Un ristorante vuoto
3 minuti per la lettura«L’altro giorno è entrata una signora, rimasta vedova e col figlio che lavorerà sino a tardi anche la sera della vigilia; mi ha detto che sarà sola a Natale per la prima volta nella sua vita. Una storia da lacrime: l’ho rassicurata spiegandole che se fossimo stati aperti poteva venire da noi ma abita in un altro comune e non potrà muoversi. A quel punto mi sono offerto di portarle un menù a domicilio». A chi vive la ristorazione come una missione, quella di «fare stare bene le persone», le prossime festività riserveranno ben poche gioie, con il danno economico della pandemia che si assocerà all’impossibilità di creare, nei giorni più attesi dell’anno, un clima sereno e conviviale. E’ il caso di Vincenzo Butticè, siciliano d’origine trapiantato a Monza – dov’è proprietario di due locali – e cofondatore di “Ristoratori uniti”.
Un settore a cui non basta la «morfina», così la definisce lui, rappresentata dalla possibilità di restare aperti a pranzo il 25 e il 26 dicembre e il 1° e il 6 gennaio concessa dall’ultimo dpcm.
«Se consideriamo che le nostre aziende sono in crisi di liquidità è comunque meglio di niente – spiega al Quotidiano del Sud – ma è ovviamente una misura insufficiente. Le festività natalizie, in condizioni di normalità, rappresentano da sole il 14% del fatturato annuo totale della ristorazione, circa 14 miliardi di euro». Mazzata che arriva dopo quelle già subite a partire dal lockdown della scorsa primavera. «In base ai nostri calcoli – prosegue – ogni 30 giorni di chiusura il settore perde 13 miliardi. Il risultato? Il 50% delle aziende di ristorazione rischia di chiudere. Verrà spazzata via un’intera generazione imprenditoriale».

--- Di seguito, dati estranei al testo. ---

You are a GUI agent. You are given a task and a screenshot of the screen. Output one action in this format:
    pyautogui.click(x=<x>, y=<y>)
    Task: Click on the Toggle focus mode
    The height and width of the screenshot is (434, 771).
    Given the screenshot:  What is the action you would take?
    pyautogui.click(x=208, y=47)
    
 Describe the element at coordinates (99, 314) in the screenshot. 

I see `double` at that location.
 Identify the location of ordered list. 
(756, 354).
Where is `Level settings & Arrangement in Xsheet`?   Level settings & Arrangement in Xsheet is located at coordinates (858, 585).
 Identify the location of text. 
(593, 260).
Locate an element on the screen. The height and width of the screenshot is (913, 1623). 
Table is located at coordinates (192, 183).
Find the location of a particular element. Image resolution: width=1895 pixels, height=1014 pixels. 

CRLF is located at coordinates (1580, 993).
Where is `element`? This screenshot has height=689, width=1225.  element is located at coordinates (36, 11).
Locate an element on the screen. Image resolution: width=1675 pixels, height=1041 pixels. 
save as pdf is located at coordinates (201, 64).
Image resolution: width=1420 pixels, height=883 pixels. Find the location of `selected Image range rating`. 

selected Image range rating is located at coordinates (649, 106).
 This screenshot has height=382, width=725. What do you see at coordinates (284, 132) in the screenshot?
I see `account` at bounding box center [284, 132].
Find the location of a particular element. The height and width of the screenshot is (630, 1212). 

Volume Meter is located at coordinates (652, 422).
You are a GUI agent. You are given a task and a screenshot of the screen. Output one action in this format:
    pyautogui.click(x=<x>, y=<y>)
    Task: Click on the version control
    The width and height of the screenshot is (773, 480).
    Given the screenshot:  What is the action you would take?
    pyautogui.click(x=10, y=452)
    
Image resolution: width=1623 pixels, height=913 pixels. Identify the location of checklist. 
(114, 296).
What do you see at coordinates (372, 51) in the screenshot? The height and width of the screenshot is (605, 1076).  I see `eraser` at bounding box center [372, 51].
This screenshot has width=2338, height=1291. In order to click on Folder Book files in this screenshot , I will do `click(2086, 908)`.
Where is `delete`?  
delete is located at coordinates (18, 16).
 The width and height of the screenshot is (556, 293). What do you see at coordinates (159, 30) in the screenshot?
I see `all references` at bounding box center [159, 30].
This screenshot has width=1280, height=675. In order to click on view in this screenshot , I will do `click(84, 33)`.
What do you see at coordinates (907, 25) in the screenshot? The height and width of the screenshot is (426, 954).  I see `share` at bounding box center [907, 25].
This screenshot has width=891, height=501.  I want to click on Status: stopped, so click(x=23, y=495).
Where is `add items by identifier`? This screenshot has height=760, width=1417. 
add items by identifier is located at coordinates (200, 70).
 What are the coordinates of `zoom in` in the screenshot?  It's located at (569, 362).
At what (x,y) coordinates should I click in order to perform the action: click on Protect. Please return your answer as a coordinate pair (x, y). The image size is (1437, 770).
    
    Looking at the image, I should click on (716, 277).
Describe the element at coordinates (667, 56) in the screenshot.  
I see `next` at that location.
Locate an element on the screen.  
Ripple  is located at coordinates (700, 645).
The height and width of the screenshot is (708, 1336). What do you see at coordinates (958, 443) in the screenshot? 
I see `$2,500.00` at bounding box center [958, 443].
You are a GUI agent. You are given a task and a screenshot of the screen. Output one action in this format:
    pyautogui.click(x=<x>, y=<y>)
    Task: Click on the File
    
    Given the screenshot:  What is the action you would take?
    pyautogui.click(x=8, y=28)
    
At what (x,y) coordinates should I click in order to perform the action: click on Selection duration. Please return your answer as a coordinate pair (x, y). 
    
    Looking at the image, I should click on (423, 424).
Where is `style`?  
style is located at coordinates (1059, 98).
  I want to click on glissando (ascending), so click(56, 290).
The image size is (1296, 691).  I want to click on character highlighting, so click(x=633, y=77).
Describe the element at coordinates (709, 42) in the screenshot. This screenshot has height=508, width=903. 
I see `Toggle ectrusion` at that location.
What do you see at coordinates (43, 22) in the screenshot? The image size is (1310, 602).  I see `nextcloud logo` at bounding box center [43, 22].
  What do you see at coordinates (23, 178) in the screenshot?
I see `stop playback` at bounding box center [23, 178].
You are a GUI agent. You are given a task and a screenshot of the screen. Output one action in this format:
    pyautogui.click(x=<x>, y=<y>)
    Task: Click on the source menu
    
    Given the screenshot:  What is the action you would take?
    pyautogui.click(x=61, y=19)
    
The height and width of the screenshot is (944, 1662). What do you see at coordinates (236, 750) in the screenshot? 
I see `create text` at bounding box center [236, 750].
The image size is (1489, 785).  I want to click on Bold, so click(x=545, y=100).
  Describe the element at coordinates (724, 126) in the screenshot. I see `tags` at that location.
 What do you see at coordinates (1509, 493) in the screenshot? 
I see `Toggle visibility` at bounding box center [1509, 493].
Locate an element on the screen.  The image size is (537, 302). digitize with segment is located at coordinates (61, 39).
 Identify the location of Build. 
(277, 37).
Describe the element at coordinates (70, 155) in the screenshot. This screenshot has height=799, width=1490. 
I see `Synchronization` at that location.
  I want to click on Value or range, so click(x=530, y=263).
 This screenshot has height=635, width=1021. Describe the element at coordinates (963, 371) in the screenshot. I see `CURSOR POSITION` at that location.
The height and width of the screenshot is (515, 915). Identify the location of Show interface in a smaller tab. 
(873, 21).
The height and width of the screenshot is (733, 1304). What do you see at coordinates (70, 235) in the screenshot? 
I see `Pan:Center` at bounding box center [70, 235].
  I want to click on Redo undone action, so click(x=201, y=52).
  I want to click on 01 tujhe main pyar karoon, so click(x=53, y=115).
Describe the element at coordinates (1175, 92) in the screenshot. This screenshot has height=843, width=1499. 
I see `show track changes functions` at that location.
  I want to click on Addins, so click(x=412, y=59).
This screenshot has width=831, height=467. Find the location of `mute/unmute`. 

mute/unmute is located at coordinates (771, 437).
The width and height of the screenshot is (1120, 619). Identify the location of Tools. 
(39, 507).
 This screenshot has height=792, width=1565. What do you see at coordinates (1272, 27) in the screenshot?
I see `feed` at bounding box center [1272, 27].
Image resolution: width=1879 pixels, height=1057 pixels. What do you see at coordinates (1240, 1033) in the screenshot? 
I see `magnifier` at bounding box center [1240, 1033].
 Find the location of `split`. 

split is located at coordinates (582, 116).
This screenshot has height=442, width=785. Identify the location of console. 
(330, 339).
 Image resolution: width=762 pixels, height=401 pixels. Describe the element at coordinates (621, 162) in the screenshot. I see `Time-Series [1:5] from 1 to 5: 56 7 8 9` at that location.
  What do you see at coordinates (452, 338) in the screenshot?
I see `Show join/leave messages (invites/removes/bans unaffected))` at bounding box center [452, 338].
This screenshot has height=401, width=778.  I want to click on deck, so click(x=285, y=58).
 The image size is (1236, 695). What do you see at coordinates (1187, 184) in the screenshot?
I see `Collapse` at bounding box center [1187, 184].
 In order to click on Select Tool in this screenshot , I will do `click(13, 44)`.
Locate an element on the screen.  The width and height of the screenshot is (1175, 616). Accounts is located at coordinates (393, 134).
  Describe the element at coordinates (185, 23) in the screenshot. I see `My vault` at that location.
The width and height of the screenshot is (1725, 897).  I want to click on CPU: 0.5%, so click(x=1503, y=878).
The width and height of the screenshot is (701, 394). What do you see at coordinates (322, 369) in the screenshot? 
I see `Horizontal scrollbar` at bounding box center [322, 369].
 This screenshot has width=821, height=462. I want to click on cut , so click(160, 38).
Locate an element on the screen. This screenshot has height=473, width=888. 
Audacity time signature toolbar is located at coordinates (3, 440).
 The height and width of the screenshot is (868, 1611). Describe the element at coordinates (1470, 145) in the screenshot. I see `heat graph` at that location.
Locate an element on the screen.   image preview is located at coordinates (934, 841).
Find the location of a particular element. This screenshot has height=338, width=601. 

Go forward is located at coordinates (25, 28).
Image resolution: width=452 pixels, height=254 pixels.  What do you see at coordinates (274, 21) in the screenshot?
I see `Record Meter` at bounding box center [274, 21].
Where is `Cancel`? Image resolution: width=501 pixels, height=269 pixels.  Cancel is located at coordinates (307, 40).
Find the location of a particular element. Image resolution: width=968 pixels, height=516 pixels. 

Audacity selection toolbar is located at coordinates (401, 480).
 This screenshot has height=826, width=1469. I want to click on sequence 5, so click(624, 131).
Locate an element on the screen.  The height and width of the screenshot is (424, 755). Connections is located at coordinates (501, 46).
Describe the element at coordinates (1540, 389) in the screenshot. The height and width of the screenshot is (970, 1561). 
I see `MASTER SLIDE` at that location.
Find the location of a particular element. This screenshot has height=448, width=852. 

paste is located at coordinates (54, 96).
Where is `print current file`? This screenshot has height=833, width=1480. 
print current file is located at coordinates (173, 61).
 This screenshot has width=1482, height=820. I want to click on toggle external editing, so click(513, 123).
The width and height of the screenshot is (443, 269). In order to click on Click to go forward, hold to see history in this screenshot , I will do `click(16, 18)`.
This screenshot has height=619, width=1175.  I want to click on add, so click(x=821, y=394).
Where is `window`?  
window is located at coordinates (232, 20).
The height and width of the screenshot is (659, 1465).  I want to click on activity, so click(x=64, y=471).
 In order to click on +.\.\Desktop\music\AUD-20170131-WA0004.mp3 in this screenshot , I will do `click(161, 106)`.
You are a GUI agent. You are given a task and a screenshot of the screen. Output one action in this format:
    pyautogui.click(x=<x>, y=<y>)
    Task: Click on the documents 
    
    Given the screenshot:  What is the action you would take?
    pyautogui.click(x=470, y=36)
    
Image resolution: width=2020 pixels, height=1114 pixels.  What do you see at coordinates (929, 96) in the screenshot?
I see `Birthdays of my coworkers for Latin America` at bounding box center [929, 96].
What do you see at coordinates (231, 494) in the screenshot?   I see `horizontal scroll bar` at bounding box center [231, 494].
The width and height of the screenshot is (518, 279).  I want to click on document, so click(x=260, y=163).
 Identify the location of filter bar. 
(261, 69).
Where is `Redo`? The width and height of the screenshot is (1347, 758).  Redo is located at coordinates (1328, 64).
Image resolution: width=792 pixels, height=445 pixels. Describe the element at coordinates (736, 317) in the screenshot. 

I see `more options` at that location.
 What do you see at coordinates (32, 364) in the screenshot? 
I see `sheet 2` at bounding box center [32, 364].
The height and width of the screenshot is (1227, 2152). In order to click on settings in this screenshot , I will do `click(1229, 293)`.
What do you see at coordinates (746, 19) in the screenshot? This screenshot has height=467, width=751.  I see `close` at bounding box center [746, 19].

A poco servirà il probabile passaggio in zona gialla di tutte le regioni italiane entro metà dicembre che consentirà dovunque l’apertura dalle 5 alle 18. «Il mercato trainante è quello serale – commenta – in un ristorante normale lo scontrino medio di un pranzo va dagli 8 ai 12 euro mentre a cena si può salire sino a 30. Questo tipo di organizzazione non ha alcun senso. Il rischio di contagio è lo stesso, sia di giorno che di notte». Andavano, insomma, utilizzati criteri diversi. «Bisognava stabilire dei vincoli di recettività» dice Butticè «con la regola dei 4 metri quadri per commensale so che se ho un locale di 100 metri quadri potrò ospitare al massimo 25 avventori contemporaneamente. Se supero questo limite è giusto che venga punito. Invece di colpire chi non rispetta le regole si è deciso di fare di tutta l’erba un fascio. Ciò denota l’incapacità di controllare il territorio ed è preoccupante».
Come lo è il diffuso clima di paura che scoraggia i potenziali clienti. «La domanda è condizionata da questi timori – ammette – ma registriamo anche tanta voglia di sostenerci». Dal governo, invece, sinora sono arrivati bonus e poco altro.
«Anche quella è morfina – afferma – un’azienda che fattura 800mila euro e ha 25 dipendenti cosa ci fa con 20mila euro? Occorreva intervenire sugli affitti, regolamentare le bollette, ridurre gli oneri contributi e previdenziali piuttosto che mettere i dipendenti in cassa integrazione, metterci nelle condizioni economiche di gestire i flussi in equilibrio oltre a bloccare i licenziamenti. A cosa serve far slittare le tasse se tanto non produco? Senza contare che continueremo a pagare la Tari, a parte lo sconto del 5%, per periodi in cui siamo stati chiusi non producendo rifiuti». Come sempre, conclude, «in Italia manca un approccio di sistema. Siamo bravissimi a gestire le emergenze ma non abbiamo una visione su come ripartire. Anche a pandemia finita sarà difficile vedere la fine del tunnel».